Masked Representation Modeling for Domain-Adaptive Segmentation¶

Conference: CVPR 2026
arXiv: 2509.13801
Code: https://github.com/Wenlve-Zhou/MRM
Area: Semantic Segmentation / Unsupervised Domain Adaptation
Keywords: unsupervised domain adaptation, masked representation modeling, semantic segmentation, auxiliary task, Rebuilder

TL;DR¶

The paper proposes Masked Representation Modeling (MRM), which randomly masks and reconstructs features in the encoder's latent space and supervises the reconstruction with a pixel classification loss. As a plug-in auxiliary task it lifts four UDA baselines by an average of +2.3 / +2.8 mIoU on GTA→Cityscapes / Synthia→Cityscapes, with zero inference-time overhead.

Background & Motivation¶

Background: Unsupervised domain adaptation (UDA) for semantic segmentation transfers knowledge from a labelled source domain (e.g. synthetic GTA) to an unlabelled target domain (e.g. real-world Cityscapes). Mainstream approaches include adversarial training, self-training, and efficient architecture design. Auxiliary self-supervised tasks (e.g. contrastive learning) have been shown to enhance feature discriminativeness, but another important paradigm — masked image modelling (MIM, e.g. MAE) — has barely been explored for UDA segmentation.

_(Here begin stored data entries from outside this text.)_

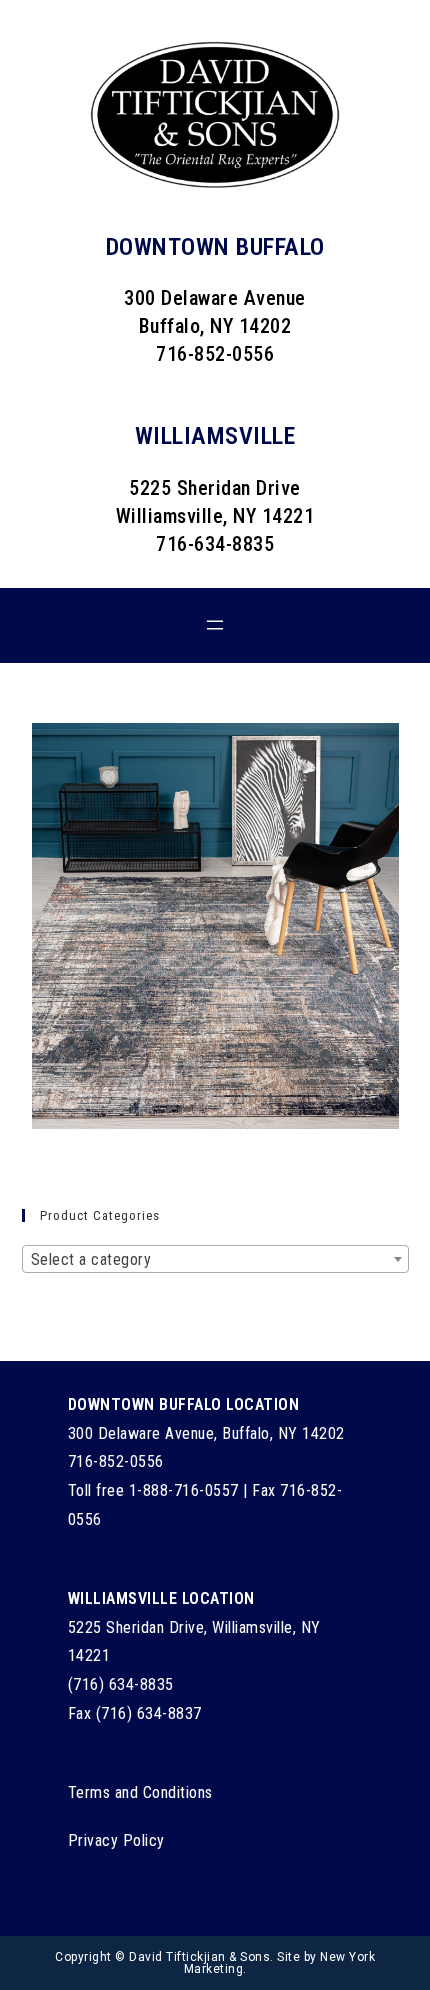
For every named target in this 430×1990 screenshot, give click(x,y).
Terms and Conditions (140, 1792)
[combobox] (215, 1259)
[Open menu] (215, 625)
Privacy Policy (116, 1840)
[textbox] (215, 1260)
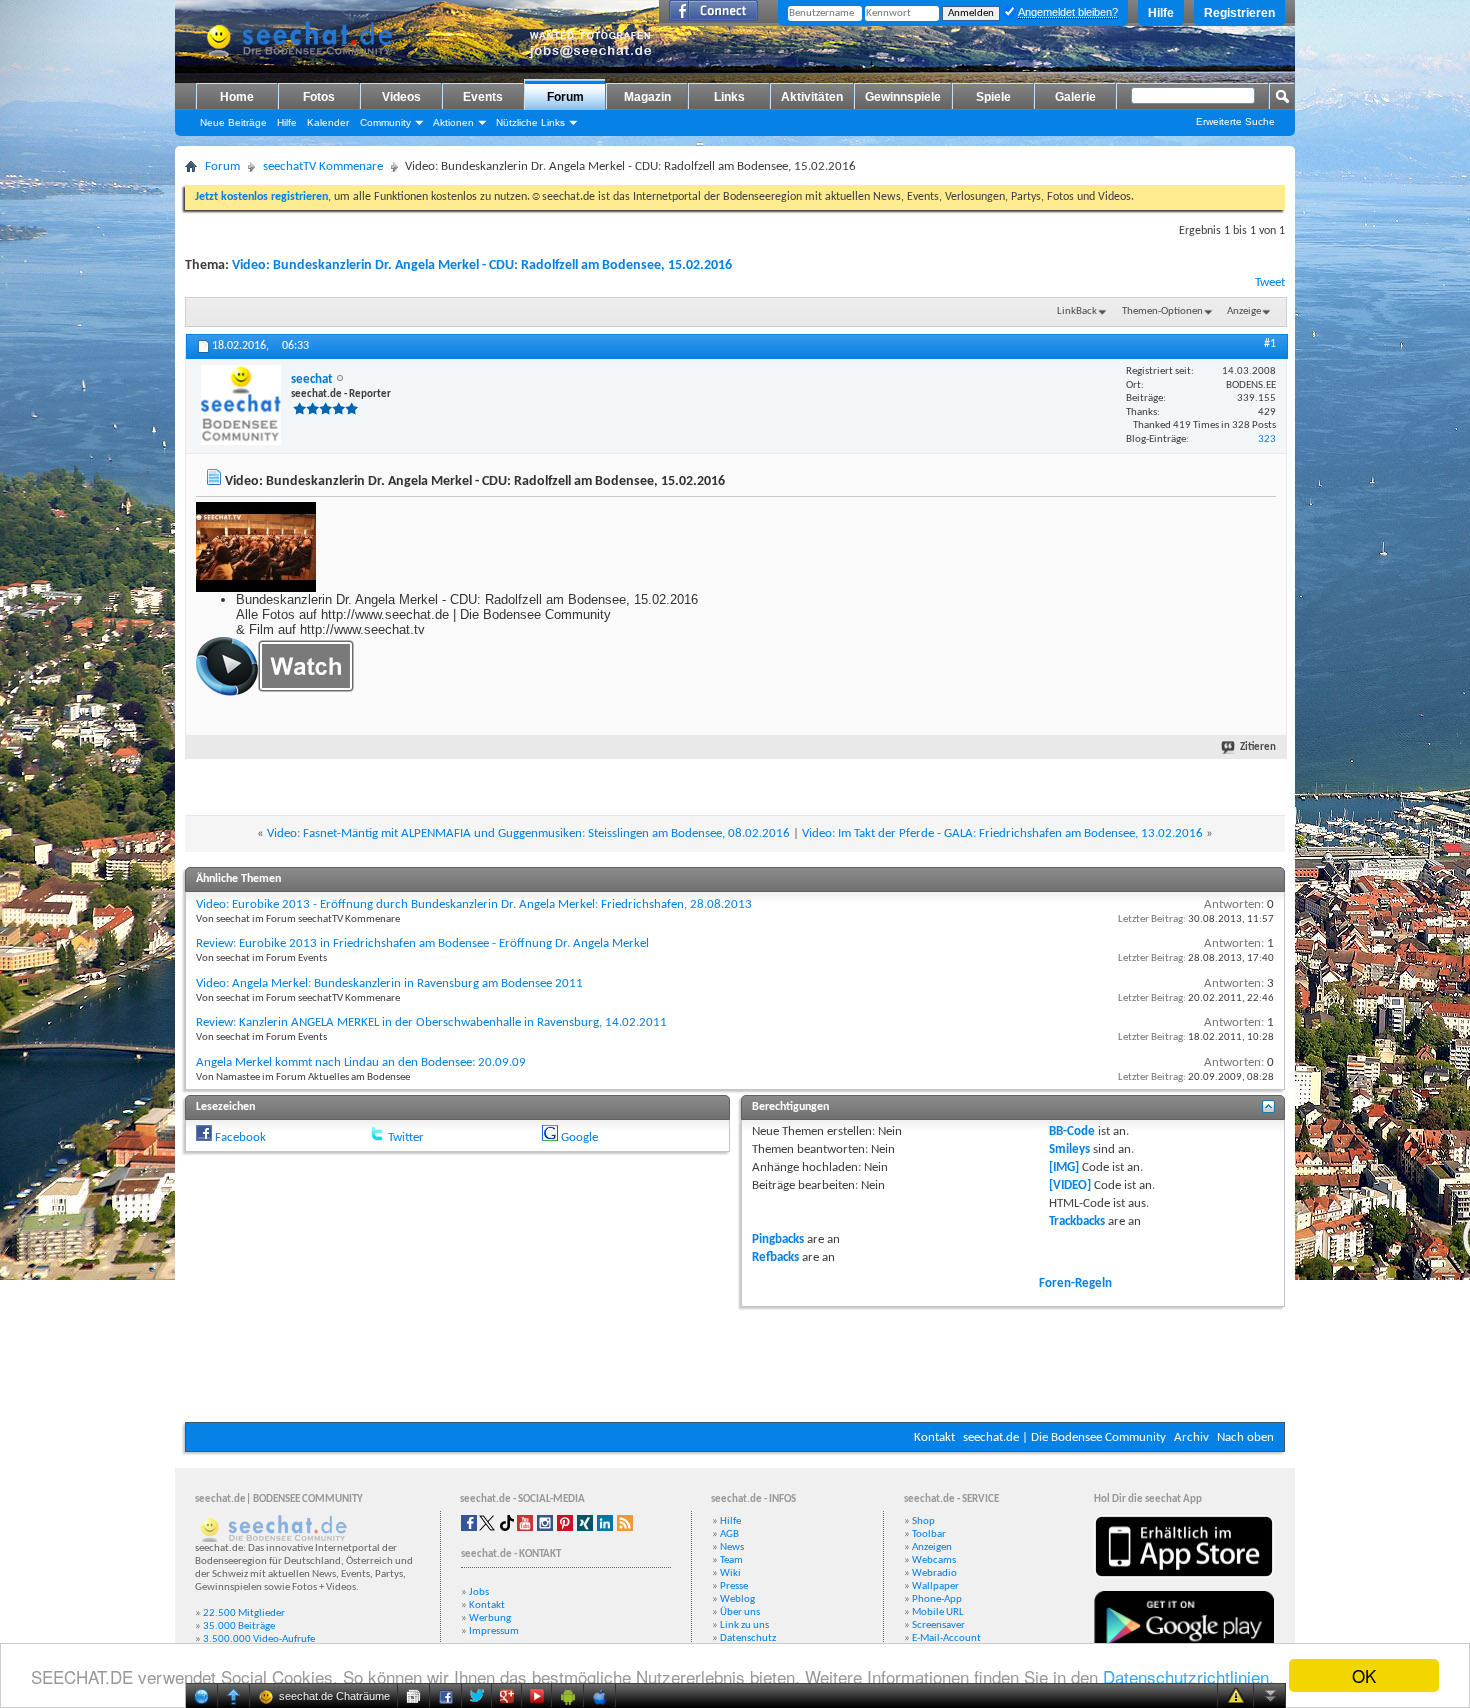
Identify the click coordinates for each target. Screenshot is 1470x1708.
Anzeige (1244, 311)
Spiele (993, 97)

Limitations of Prior Work: There are two root reasons MIM has not been adopted. First, an input-structure constraint: MIM masks patches at the input and feeds only visible patches into the encoder, which directly conflicts with segmentation architectures such as DeepLab and DAFormer that need to process the full image. Second, an objective conflict: MIM's goal is to reconstruct pixel values inside masked regions element-wise, which is a low-level objective inconsistent with the high-level semantic classification objective required for segmentation, potentially introducing optimization interference.

Key Challenge: Masked modelling can bring global contextual reasoning and feature robustness, but its input-side operation and pixel reconstruction objective both block its use in UDA segmentation.

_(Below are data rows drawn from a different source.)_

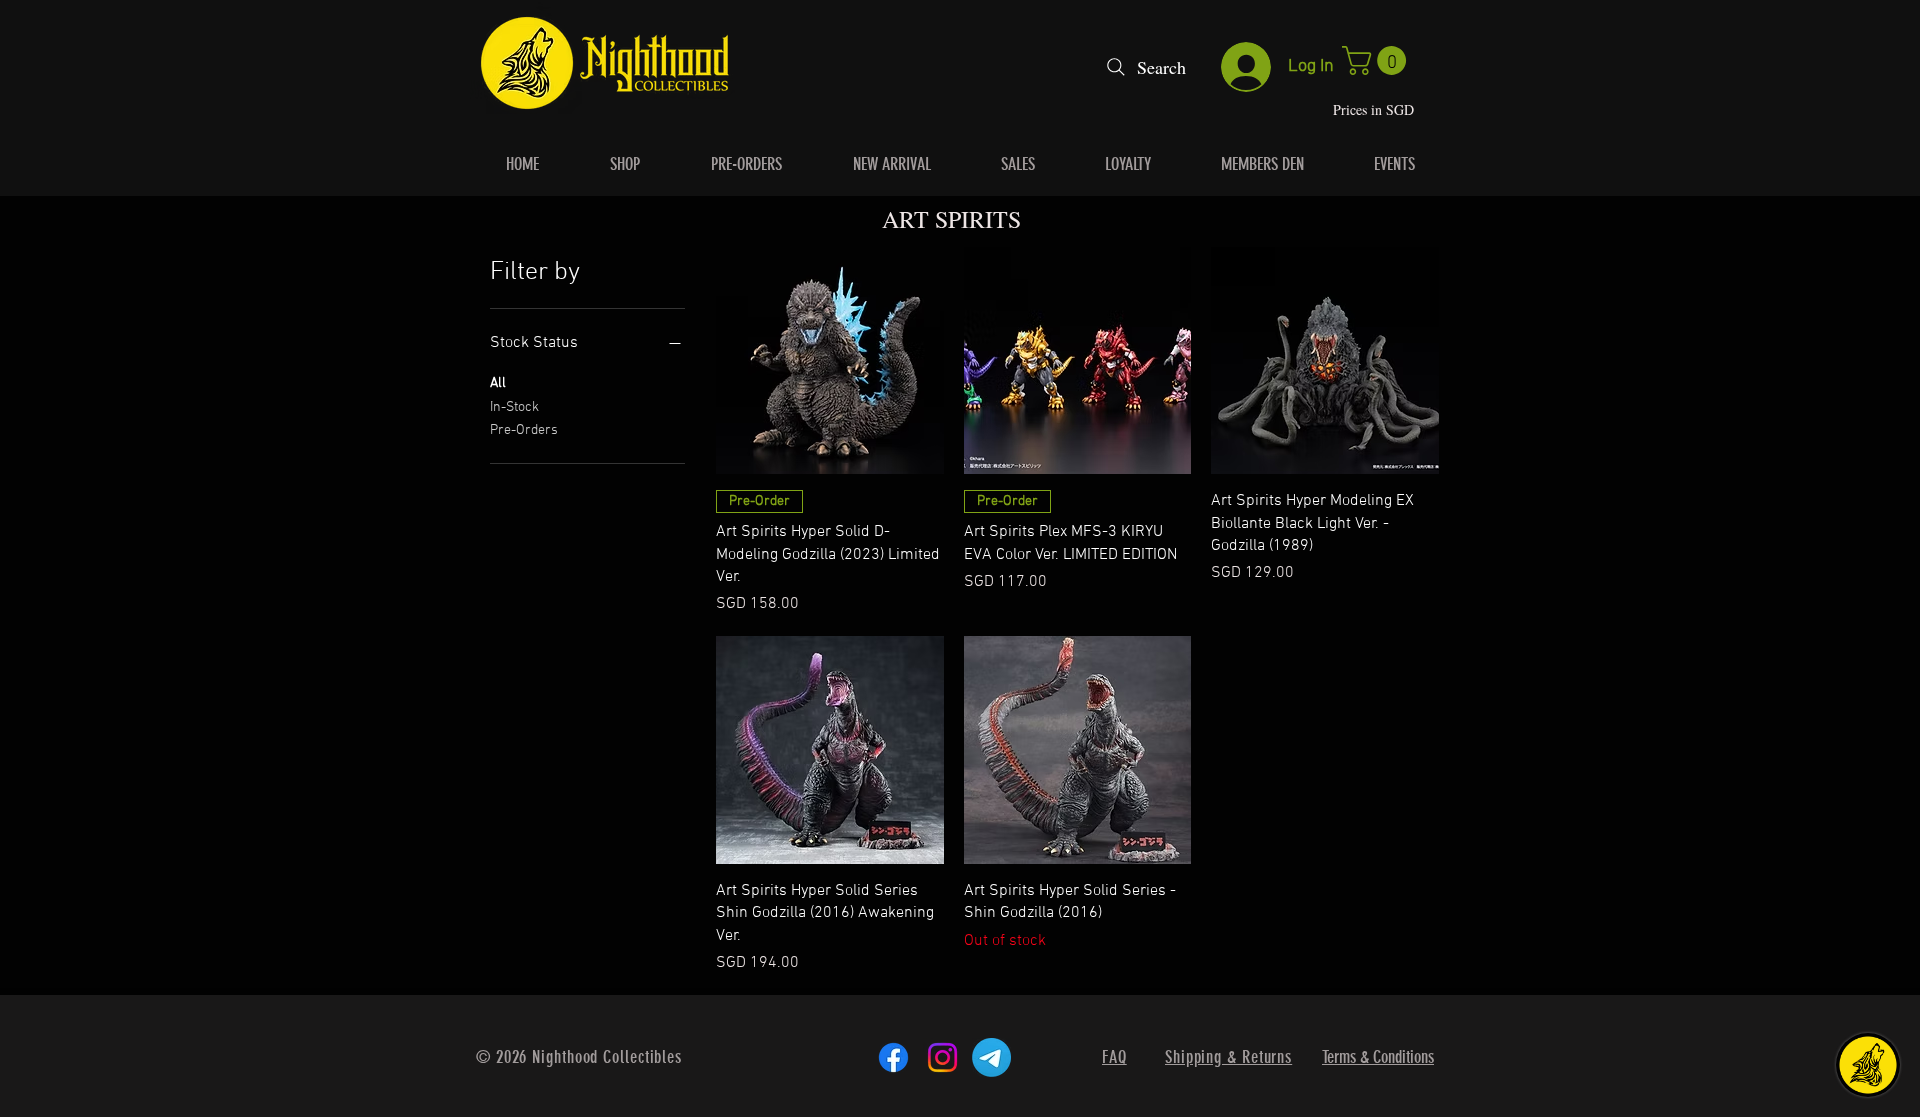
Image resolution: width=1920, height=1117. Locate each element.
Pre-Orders (524, 430)
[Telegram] (991, 1057)
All (498, 383)
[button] (1377, 60)
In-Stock (514, 407)
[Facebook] (893, 1057)
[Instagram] (942, 1057)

Goal: Retain the benefits of masked modelling (global reasoning, feature regularization) while removing both its architectural incompatibility and its objective mismatch with the segmentation task.

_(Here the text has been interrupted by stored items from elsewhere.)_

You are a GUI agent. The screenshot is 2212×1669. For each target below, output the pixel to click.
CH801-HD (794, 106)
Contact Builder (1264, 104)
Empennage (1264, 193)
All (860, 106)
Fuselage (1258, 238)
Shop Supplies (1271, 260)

Key Insight: Move the masking from input space to latent feature space — the encoder still processes the full image, masking is performed on the encoder output, a lightweight module reconstructs the masked features, and the reconstructed features are sent to the original segmentation decoder for pixel classification. This avoids modifying the input pipeline and lets the auxiliary task share the same optimization objective as the main task.

Core Idea: Do masked modelling in feature space, not input space; supervise reconstruction with a classification loss, not regression.

Method¶

Overall Architecture¶

MRM is embedded into existing UDA pipelines as an auxiliary training task and does not modify the network architecture. The full flow: (1) the target-domain image \(x^t\) is passed through the encoder \(E(\cdot)\) to obtain features \(f^t\); (2) the Rebuilder \(R(\cdot)\) masks \(f^t\) and reconstructs it, producing \(f^r\); (3) \(f^r\) goes through the original segmentation decoder \(D(\cdot)\) for pixel classification, supervised by pseudo-labels \(\tilde{y}\) via cross entropy. After training the Rebuilder is removed entirely, so inference is identical to the base model. The total loss is

\[\mathcal{L}_{overall} = \mathcal{L}_{sup} + \mathcal{L}_{uda} + \lambda \mathcal{L}_{mrm}\]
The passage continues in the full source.